At the entrance, a woman was lying on the floor. I suppose she was hurt. Another woman was screaming at a young man. It was obvious that the man was drunk. He kept shouting and cursing at the women. When we saw him kick the woman who was lying on the floor and attempting to kick the other woman who was trying to stop him, we called his attention. My husband said, “야!” (Hey!) I think that he was about to confront the man, but the woman who was trying to stop the intoxicated young man was telling my husband it’s all right, they’re okay. When the man realized that we were attempting to intervene, he stared fiercely at us and bawled, “왜?” (Why?) I told him I was going to call the police. The woman who was trying to stop him said that won’t be necessary, but the man would not stop shouting and he was attacking the woman who was defending him. “That’s it! I’m calling the police now!” As I was saying this in English, I was making the phone gesture. The woman was yelling at me, “하지마!” (I don’t know why she was defending that scum.) I was already raising my voice, so my husband took me inside the house before getting myself into trouble. My husband called the police and told them to hurry up. We didn’t go out anymore, but we watched through the window. The cursing and shouting continued until the police arrived.

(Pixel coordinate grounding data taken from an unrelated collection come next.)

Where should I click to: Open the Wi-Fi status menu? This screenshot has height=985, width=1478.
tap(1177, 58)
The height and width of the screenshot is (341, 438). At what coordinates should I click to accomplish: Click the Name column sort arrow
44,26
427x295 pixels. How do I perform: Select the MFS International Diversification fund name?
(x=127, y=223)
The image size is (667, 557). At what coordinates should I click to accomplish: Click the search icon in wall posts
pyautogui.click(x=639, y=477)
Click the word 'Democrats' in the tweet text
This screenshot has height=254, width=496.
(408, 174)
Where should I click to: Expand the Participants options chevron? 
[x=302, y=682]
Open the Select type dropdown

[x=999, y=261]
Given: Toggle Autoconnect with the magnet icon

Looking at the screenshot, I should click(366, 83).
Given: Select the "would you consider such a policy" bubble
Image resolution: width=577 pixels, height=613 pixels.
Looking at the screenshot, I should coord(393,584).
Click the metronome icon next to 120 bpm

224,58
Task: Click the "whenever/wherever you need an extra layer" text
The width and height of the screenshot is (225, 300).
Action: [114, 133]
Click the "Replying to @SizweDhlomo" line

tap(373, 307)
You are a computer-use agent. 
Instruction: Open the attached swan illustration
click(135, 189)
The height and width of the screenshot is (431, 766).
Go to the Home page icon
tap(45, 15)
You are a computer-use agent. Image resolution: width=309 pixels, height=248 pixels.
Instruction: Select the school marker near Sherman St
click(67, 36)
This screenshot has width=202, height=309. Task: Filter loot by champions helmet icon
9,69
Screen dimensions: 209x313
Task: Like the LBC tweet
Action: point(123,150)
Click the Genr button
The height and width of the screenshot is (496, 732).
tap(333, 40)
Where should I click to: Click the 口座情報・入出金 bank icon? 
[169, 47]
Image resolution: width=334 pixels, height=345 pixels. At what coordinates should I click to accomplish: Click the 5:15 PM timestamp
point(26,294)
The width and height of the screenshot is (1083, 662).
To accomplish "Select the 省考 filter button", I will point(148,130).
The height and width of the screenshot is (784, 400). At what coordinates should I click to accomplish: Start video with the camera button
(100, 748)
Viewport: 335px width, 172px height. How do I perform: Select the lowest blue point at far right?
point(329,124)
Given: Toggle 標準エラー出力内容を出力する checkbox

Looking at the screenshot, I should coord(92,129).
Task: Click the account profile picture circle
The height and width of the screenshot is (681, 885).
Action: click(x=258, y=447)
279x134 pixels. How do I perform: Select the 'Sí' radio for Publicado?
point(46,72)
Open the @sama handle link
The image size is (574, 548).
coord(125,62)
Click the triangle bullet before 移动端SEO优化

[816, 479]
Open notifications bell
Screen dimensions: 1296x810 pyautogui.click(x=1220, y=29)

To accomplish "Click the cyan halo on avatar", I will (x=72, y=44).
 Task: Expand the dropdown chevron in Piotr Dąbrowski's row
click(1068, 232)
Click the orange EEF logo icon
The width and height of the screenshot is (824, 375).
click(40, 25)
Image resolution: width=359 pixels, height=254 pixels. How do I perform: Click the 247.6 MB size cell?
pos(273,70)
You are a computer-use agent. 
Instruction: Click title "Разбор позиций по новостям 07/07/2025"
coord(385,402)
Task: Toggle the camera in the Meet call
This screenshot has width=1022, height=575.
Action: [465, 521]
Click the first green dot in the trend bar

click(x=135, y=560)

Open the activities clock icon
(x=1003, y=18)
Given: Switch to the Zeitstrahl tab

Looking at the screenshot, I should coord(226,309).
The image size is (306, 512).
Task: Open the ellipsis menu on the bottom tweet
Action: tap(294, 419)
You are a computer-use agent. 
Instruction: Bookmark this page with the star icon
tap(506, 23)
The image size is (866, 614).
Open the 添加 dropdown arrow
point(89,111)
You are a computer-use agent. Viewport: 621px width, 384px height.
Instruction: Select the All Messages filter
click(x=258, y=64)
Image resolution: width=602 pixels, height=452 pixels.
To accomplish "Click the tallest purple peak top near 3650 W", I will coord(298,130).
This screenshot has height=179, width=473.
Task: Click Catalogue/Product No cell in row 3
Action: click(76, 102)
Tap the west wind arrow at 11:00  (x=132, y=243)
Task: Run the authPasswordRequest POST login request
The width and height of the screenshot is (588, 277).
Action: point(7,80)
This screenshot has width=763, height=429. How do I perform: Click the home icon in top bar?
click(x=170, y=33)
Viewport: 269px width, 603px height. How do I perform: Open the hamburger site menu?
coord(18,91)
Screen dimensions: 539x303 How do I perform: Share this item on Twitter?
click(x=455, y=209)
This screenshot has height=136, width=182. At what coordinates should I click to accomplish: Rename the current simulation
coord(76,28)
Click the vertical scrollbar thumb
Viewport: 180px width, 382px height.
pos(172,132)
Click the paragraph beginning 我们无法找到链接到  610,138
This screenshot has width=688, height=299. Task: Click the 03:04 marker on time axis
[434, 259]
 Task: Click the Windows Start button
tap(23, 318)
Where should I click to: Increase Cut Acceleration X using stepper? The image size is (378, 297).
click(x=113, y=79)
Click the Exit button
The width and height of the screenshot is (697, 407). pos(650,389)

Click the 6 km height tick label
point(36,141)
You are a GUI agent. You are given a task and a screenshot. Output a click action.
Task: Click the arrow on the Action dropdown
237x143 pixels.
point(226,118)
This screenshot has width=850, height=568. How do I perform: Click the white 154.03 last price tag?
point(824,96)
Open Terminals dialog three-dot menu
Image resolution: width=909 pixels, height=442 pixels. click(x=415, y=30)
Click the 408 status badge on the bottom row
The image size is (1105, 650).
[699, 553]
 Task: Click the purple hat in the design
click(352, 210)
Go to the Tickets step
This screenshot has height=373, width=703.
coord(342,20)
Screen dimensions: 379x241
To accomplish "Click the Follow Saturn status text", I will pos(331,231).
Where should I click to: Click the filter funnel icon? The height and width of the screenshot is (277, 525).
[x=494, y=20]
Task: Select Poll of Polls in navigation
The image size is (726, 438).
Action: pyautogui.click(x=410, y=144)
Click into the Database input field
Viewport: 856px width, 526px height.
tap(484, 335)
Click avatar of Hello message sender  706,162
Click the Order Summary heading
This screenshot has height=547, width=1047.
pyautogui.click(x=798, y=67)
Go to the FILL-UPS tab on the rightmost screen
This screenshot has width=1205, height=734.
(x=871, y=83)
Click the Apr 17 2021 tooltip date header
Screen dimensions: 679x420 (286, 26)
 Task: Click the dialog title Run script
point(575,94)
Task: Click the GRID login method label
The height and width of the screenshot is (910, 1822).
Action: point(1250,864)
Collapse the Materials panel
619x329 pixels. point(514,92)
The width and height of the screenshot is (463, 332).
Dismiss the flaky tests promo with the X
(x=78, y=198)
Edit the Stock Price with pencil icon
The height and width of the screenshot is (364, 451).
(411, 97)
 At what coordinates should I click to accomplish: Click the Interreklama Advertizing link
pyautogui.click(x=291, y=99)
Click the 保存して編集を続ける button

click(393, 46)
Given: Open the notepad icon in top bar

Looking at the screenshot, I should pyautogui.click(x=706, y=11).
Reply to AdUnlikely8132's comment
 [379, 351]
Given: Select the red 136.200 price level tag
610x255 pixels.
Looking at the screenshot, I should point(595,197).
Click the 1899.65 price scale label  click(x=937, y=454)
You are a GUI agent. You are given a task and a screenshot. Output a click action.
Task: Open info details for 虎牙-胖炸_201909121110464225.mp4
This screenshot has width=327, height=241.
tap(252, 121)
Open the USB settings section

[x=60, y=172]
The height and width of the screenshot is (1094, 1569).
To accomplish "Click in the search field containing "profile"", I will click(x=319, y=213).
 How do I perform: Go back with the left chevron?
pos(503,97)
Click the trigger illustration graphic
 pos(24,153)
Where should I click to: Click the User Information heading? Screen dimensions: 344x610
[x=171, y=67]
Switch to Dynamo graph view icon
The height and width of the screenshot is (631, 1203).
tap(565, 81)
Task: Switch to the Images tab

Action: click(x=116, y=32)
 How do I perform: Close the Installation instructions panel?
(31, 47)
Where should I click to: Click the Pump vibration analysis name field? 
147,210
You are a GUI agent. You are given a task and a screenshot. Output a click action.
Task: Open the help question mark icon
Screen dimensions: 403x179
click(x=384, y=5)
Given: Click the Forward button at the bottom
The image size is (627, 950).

My husband waited for the police to come before he went out. He told me that the woman who was trying to stop me from calling the police is the man’s aunt. The other woman is also a relative. We don’t know what really happened. We don’t actually care about their family problem, but as neighbors who witnessed the commotion, somehow we felt responsible for the welfare of the two women who were being physically assaulted by a man whose brain had shrank from too much alcohol.
My husband and I have seen Koreans quarrel in public many times, but we have never seen a man physically assault a woman until tonight. It was inexcusable. I am sure that some of our neighbors heard the cursing, screams and cry for help, but none of them did anything about it. Their ignoring the whole thing is also inexcusable. Nobody called the police but my husband. The police just stopped the fight and left right away, but a few hours after the incident, I heard them talking over a loud speaker. They were giving warning to two other drunk men who were shouting and swearing.
- Don’t Mess with Ajumma (chrissantosra.wordpress.com)
- An Unnerving Encounter with a Drunk Man (chrissantosra.wordpress.com)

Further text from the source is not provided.